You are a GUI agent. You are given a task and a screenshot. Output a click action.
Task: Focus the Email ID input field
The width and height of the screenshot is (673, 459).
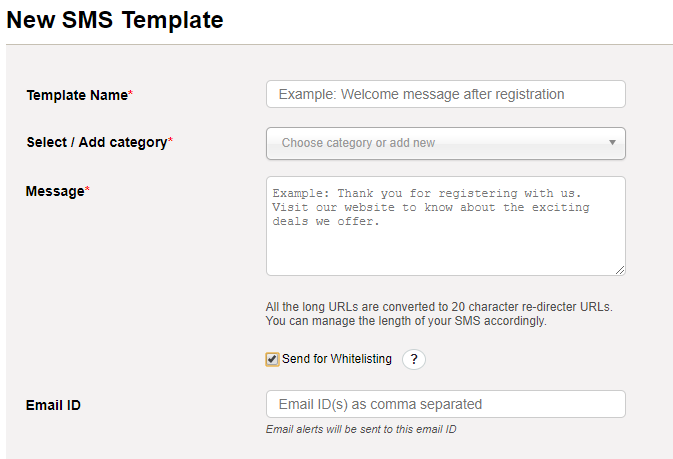tap(446, 404)
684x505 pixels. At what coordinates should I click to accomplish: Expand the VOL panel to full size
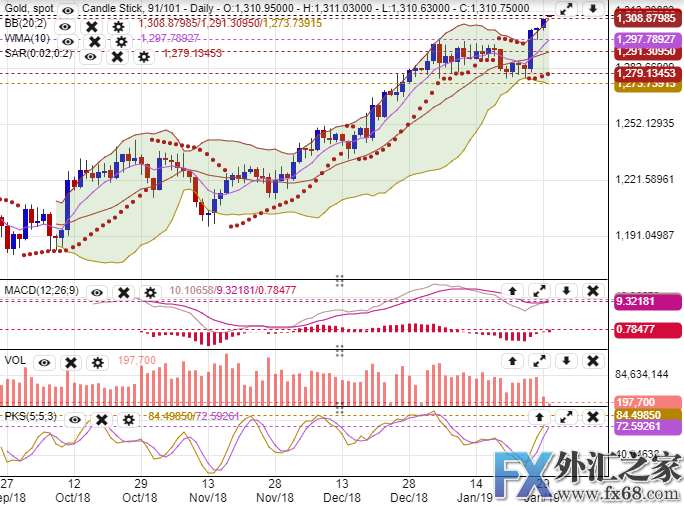539,359
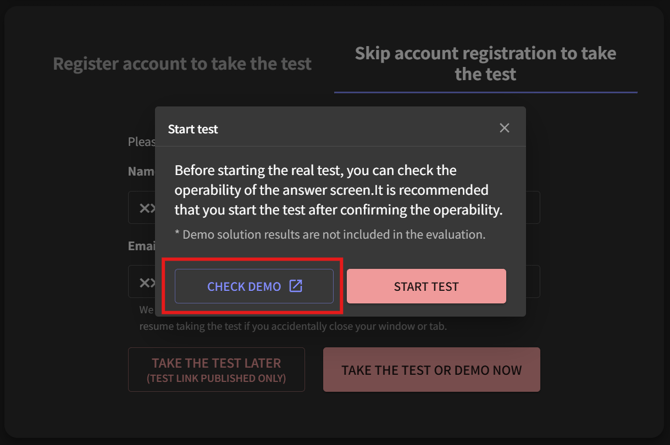Click the demo results evaluation note
Image resolution: width=670 pixels, height=445 pixels.
point(330,235)
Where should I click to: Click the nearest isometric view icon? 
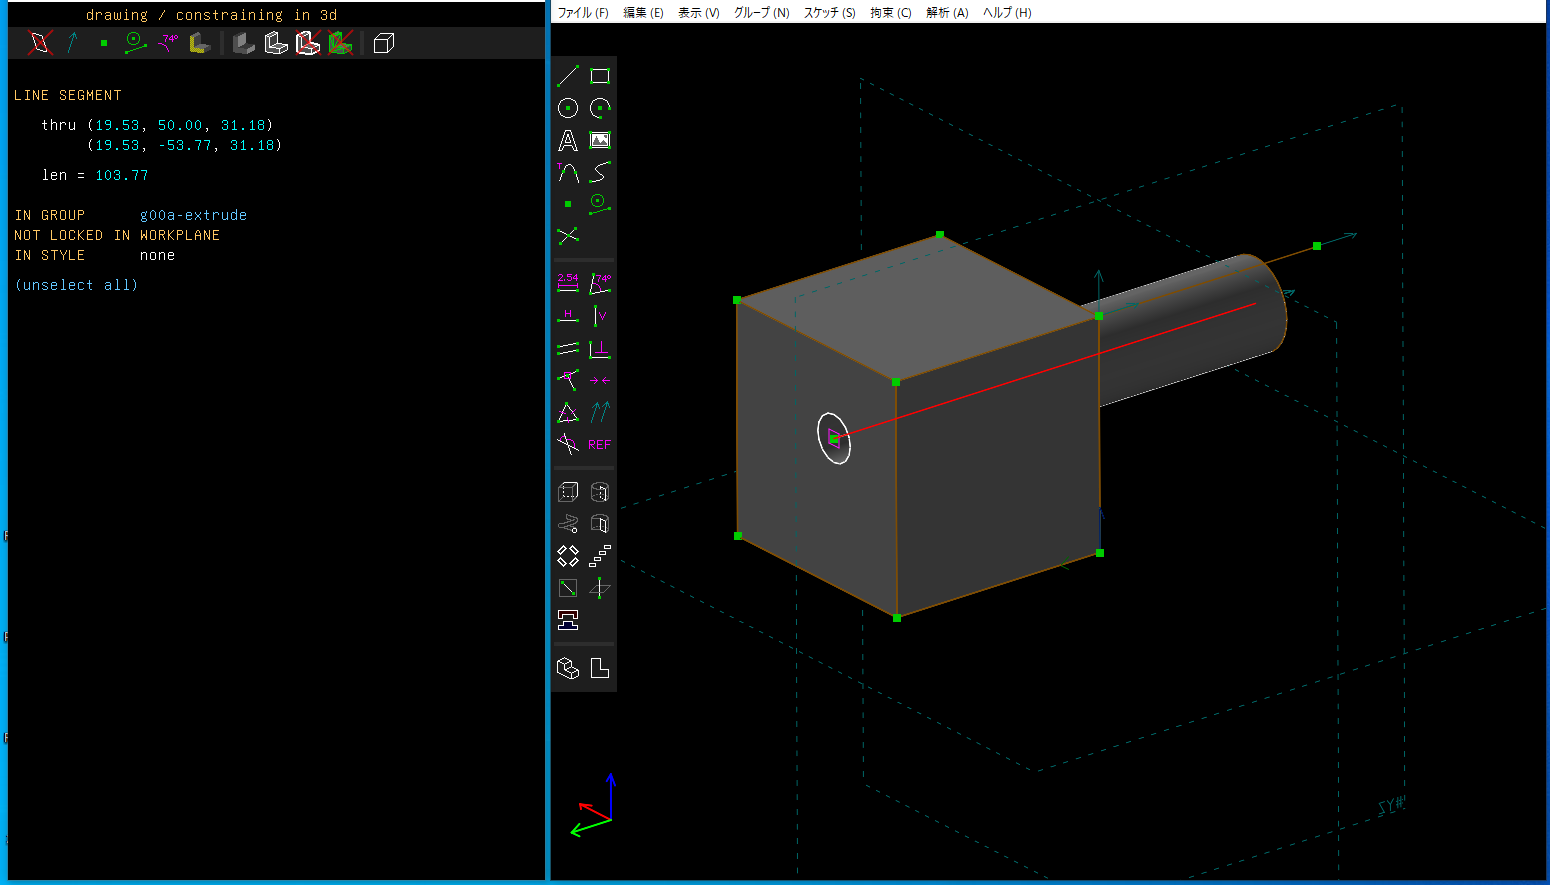tap(567, 668)
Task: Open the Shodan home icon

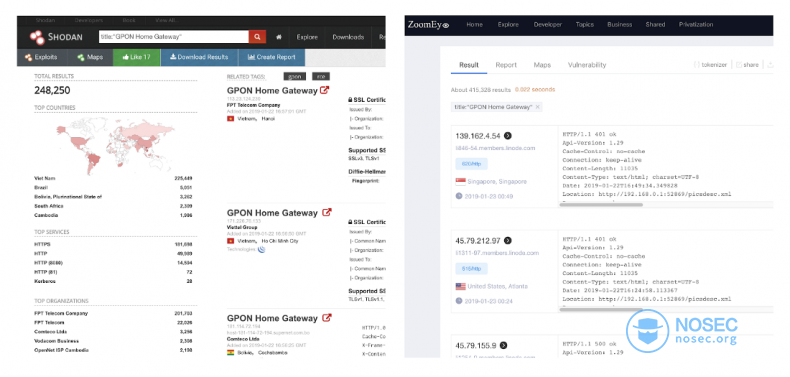Action: [x=279, y=37]
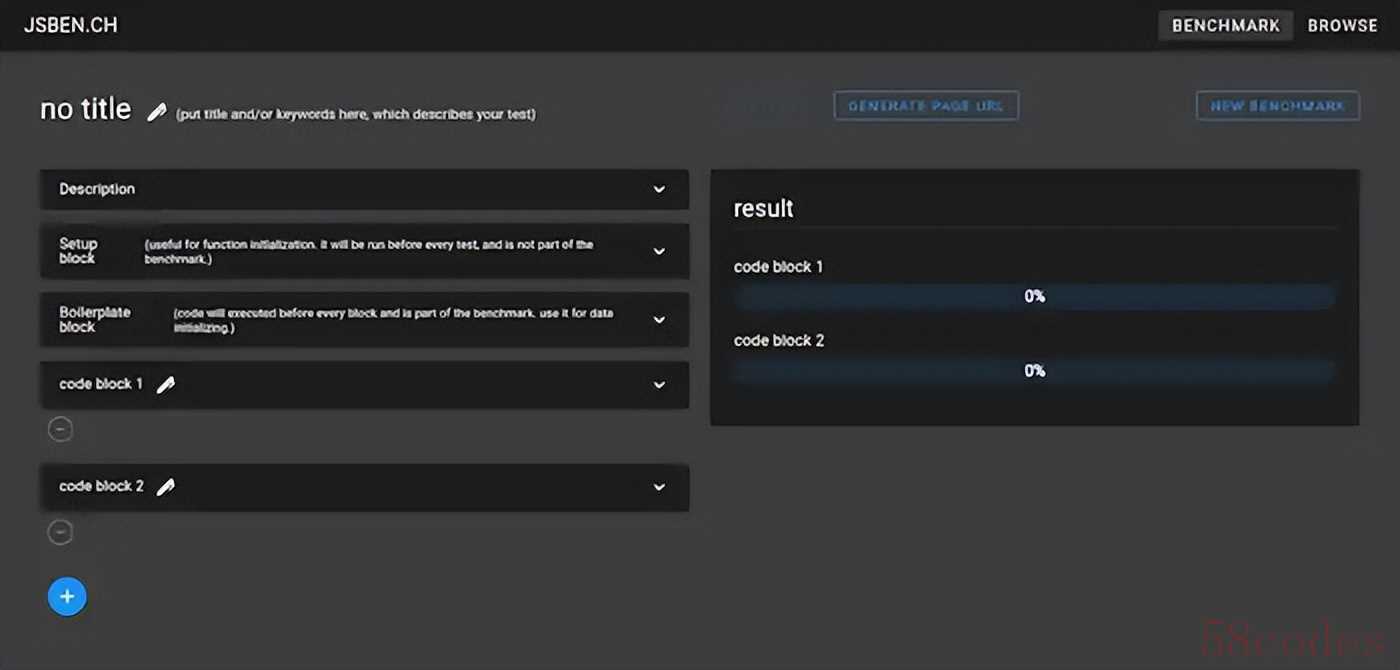Click the Description panel header label
Screen dimensions: 1400x670
(x=97, y=189)
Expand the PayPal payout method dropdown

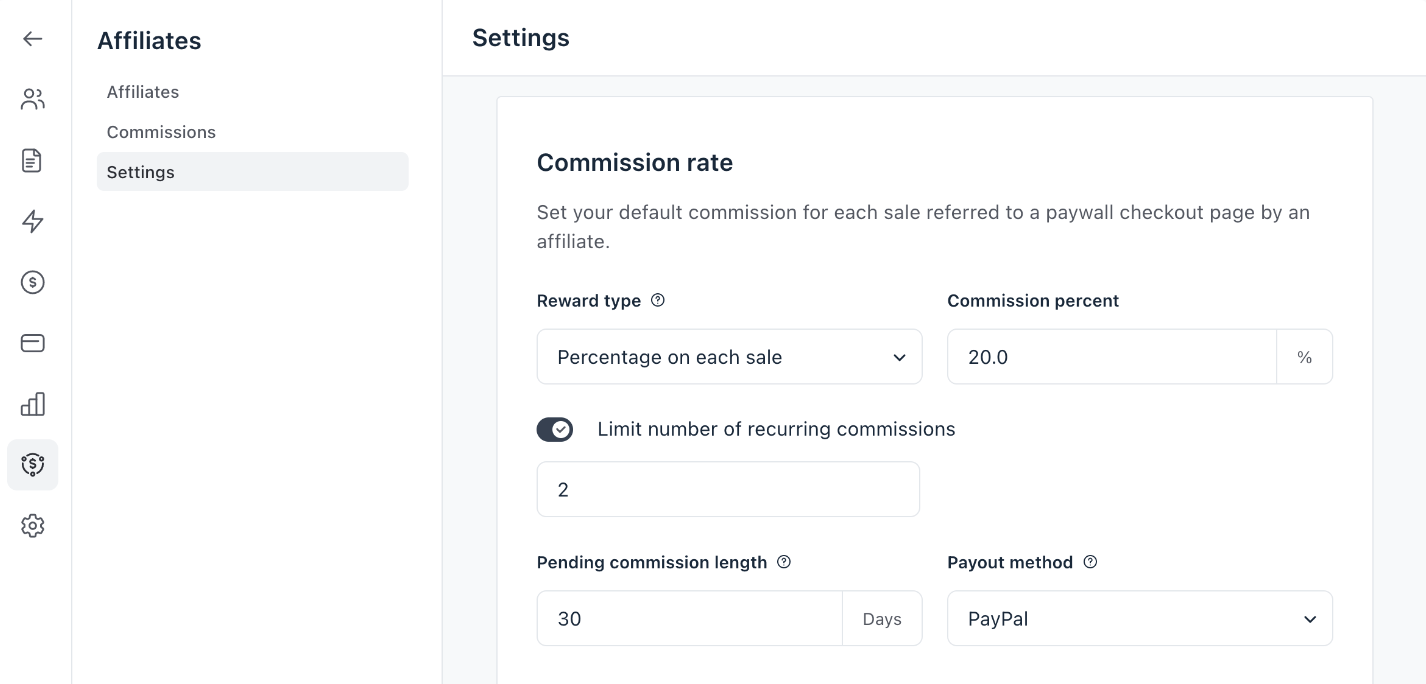click(1139, 619)
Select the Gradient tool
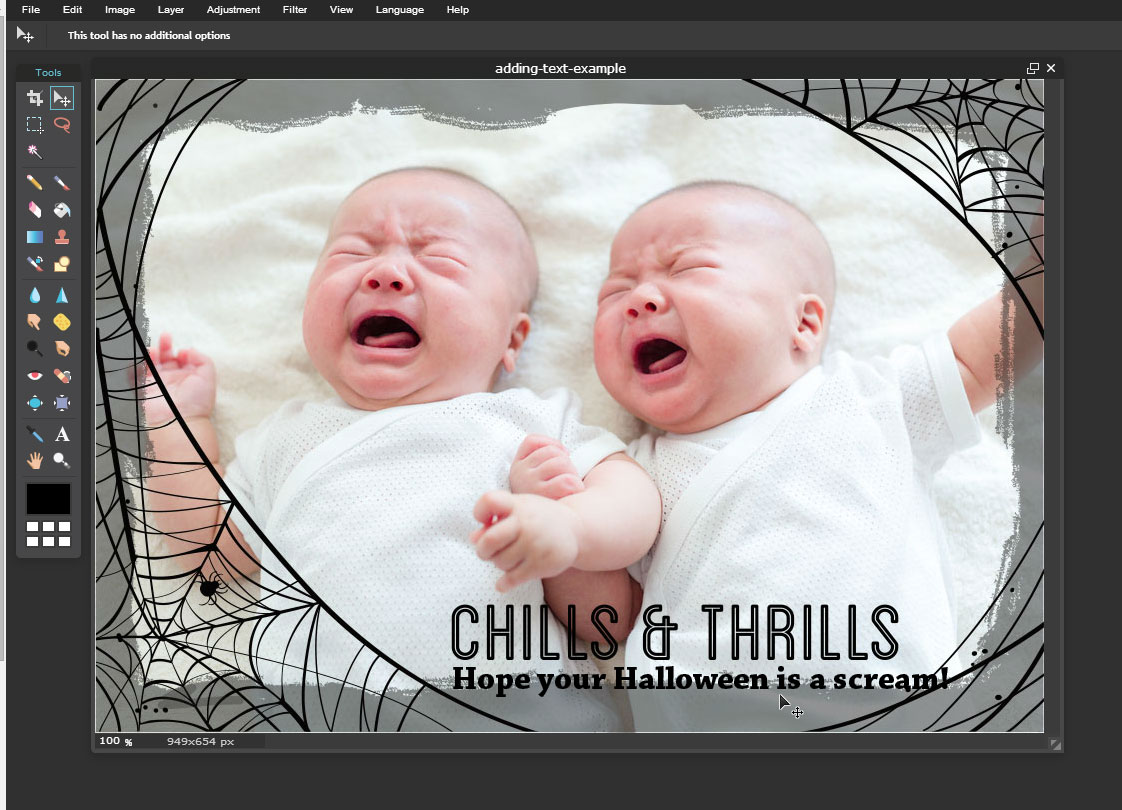Viewport: 1122px width, 810px height. point(35,237)
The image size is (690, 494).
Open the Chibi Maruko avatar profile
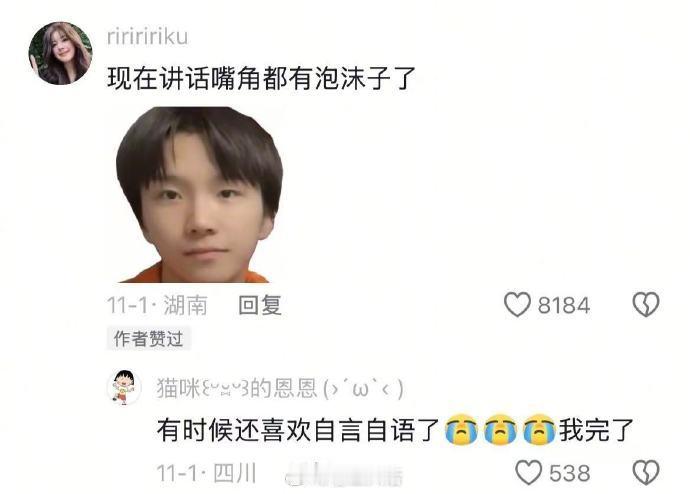(x=124, y=387)
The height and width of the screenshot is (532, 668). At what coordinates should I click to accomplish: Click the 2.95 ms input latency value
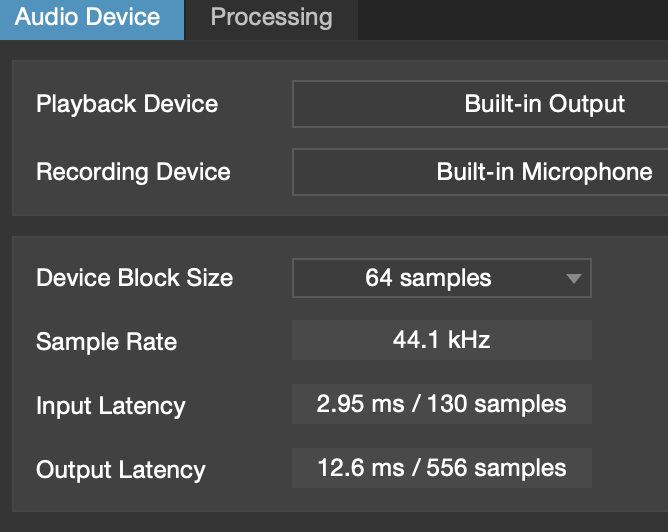click(x=360, y=404)
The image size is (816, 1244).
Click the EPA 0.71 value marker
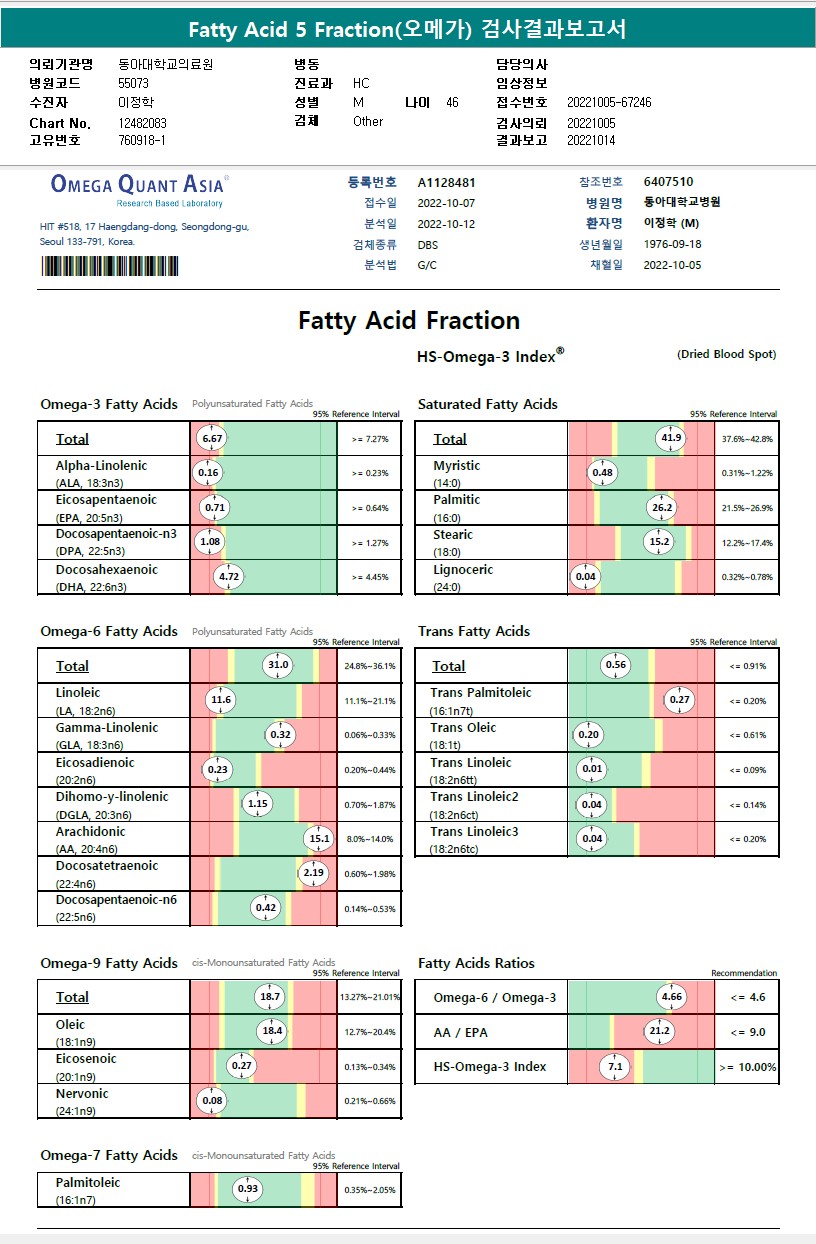215,507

━━━

▶ _Instructions to follow_
Copy exactly the lines that begin at the one containing "The image size is (816, 1244)." and end at the last line of the records, both included, omitting the pictures.

▶ _Answer box_
The image size is (816, 1244).
Click the EPA 0.71 value marker
215,507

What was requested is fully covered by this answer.